The owners have used the equity of the water companies as a means towards some highly leveraged borrowing of funds that can be used for purposes that have nothing whatever to do with the financing of investment in the infrastructure of the water industry. The attraction of the water companies to the financiers has been on account of the highly assured income streams that they generate. There is no likelihood of a reduction in the demand for water, and some generously remunerative water tariffs are fixed for five-year periods by the regulator Ofwat. Such circumstances are liable to lead to favourable appraisals by the credit rating agencies, which enable the borrowing of funds at low rates of interest.

As a result of their borrowings, the leverage ratios of the water companies, which are the ratios of their total borrowings to the enterprise value—which is the sum of the borrowings and the equity capital—have reached astronomical levels. It is reported, for example, that the leverage ratio of Thames Water reached 80% in 2013; and figures as high as 95% have been reported for other companies. On the eve of privatisation, virtually all the enterprise value of the water companies was in equity capital, which is to say that their leverage ratios were close to zero. A high leverage ratio constitutes a significant tax advantage. It implies that the debt servicing of the company is predominantly via interest payments as opposed to dividend payments. Interest payments are regarded as part of the operating costs of the company and are deducted from the income before the residue is taxed. By contrast, dividend payments enter into the calculation of the tax liabilities.

A disadvantage of a heightened leverage ratio is that it is liable to prejudice the credit rating of the company. Given that variations in the size of the dividend payments can provide a significant buffer in the event of a loss of profitability, the financial vulnerability of a highly leveraged company is increased and, therefore, its ability to borrow is decreased. In consequence of its heightened leverage ratio, Thames Water is facing financial difficulties and cannot borrow the money it needs to finance the Thames Tunnel project. As a private equity company it is unwilling to raise more equity, since this would entail a loss of control in favour of the shareholders. Instead, it is asking for help from the Government.

This may be the first of a series of similar circumstances affecting our water companies. Companies will have difficulty in financing other similar investment projects that will be vital to our future environmental security or resilience, as the Government’s documents term it. Therefore, it is probably inevitable that the Government will have to provide the necessary funds.

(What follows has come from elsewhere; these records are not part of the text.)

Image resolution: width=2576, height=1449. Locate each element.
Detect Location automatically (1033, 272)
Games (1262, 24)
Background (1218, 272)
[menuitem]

This should also provide the Government with an opportunity to restore the water utilities to some degree of public or municipal ownership and control.

There is one outstanding example of what can be achieved by the appropriate governance of a water company: Welsh Water, which is run as a not-for-profit company. It was bought from its owners in 2000 at a cut price when it got into financial difficulties through an ill advised programme of diverse acquisitions. The buyers were a group of former industry executives and public servants, and their leveraged buyout was financed entirely by debt. Since this acquisition, the performance of the company has been outstanding. Its surpluses have been invested in the network and have been used to augment the company’s financial reserves. Shares have not been issued but the ratio of the company’s debts to its total asset value has fallen from 93% to 65%, thereby giving it the best credit rating in the entire UK utilities sector. This is a model of responsible ownership and governance that could be replicated throughout the water industry.